(Entries for locating words and elements)
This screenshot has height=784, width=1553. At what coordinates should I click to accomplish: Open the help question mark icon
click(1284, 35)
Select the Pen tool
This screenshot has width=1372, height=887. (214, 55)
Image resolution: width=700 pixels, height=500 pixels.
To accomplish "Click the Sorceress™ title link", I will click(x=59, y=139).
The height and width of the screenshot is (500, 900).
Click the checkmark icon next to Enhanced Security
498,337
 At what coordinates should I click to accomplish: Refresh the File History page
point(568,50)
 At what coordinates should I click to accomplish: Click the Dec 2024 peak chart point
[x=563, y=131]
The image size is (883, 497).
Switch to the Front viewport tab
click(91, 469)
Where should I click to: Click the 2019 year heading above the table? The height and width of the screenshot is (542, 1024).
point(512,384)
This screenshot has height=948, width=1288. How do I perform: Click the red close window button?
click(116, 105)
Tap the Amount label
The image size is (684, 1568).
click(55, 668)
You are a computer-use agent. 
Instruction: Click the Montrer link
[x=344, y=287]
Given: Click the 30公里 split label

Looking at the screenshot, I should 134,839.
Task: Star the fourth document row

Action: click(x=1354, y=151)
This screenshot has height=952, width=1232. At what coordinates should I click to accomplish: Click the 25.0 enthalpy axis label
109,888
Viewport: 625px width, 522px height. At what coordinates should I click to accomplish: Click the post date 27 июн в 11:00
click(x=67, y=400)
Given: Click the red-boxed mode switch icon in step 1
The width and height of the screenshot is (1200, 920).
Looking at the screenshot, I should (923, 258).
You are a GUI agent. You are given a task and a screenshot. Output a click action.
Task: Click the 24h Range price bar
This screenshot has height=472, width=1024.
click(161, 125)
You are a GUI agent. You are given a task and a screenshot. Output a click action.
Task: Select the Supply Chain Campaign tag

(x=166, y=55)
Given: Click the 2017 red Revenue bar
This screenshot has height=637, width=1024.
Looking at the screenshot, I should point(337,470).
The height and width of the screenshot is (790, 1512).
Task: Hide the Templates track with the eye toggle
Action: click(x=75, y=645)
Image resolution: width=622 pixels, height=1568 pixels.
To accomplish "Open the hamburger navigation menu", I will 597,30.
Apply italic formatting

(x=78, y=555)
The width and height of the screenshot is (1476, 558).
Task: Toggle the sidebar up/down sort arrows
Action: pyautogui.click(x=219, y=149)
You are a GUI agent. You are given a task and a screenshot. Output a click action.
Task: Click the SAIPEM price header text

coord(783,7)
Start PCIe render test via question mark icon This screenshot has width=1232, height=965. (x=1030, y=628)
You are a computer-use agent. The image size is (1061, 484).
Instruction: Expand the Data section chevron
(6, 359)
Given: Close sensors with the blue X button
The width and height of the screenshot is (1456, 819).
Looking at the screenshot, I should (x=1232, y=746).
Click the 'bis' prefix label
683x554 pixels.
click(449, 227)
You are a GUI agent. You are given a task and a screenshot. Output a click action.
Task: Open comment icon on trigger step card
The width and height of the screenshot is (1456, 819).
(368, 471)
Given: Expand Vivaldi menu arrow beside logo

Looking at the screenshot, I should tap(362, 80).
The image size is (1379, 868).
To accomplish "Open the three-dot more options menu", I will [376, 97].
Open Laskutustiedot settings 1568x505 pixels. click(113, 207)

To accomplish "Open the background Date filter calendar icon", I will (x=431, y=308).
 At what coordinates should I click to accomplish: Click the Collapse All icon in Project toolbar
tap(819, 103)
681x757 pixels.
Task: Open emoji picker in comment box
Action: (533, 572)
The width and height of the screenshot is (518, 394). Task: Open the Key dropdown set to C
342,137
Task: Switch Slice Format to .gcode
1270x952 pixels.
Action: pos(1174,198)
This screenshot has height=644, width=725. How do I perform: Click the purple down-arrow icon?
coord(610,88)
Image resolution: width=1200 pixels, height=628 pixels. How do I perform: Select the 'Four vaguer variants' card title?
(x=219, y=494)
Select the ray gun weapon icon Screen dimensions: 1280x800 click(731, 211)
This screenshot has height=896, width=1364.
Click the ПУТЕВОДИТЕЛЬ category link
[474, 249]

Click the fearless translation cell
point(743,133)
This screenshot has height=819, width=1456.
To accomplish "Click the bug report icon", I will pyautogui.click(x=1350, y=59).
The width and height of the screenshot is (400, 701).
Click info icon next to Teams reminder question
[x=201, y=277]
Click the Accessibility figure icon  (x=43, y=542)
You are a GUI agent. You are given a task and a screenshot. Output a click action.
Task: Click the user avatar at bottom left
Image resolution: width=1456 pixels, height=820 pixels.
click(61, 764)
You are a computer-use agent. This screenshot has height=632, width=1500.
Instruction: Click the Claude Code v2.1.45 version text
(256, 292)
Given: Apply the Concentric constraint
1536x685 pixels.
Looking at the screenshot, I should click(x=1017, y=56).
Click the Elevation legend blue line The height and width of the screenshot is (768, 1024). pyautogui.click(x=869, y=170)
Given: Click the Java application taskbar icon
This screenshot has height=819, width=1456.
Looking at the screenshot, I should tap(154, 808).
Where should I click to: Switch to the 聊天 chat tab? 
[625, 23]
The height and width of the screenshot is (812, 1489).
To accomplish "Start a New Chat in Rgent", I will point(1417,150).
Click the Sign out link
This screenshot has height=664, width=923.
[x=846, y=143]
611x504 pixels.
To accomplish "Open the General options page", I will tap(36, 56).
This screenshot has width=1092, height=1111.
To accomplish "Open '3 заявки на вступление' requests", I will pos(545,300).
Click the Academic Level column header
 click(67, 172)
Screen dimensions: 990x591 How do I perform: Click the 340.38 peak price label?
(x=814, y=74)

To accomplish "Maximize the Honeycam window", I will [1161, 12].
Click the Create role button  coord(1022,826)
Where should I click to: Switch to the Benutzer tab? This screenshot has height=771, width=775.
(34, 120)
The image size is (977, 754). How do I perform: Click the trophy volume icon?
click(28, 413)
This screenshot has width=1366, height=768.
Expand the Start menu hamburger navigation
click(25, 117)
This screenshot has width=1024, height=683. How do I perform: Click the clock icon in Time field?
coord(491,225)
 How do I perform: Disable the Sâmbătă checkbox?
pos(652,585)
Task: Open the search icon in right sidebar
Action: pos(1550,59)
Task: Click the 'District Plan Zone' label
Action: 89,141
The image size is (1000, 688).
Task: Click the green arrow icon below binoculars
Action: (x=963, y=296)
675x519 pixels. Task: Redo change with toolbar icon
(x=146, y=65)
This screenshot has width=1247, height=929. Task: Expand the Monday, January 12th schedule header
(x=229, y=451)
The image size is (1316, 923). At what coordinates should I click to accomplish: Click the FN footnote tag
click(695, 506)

> Description of the task
Repeat the lines of the listing between the line holding "Task: Star the fourth document row" and the line holding "(x=166, y=55)", inclusive.

> Output of the task
Task: Star the fourth document row

Action: click(x=1354, y=151)
This screenshot has height=952, width=1232. At what coordinates should I click to accomplish: Click the 25.0 enthalpy axis label
109,888
Viewport: 625px width, 522px height. At what coordinates should I click to accomplish: Click the post date 27 июн в 11:00
click(x=67, y=400)
Given: Click the red-boxed mode switch icon in step 1
The width and height of the screenshot is (1200, 920).
Looking at the screenshot, I should (923, 258).
You are a GUI agent. You are given a task and a screenshot. Output a click action.
Task: Click the 24h Range price bar
This screenshot has height=472, width=1024.
click(161, 125)
You are a GUI agent. You are given a task and a screenshot. Output a click action.
Task: Select the Supply Chain Campaign tag

(x=166, y=55)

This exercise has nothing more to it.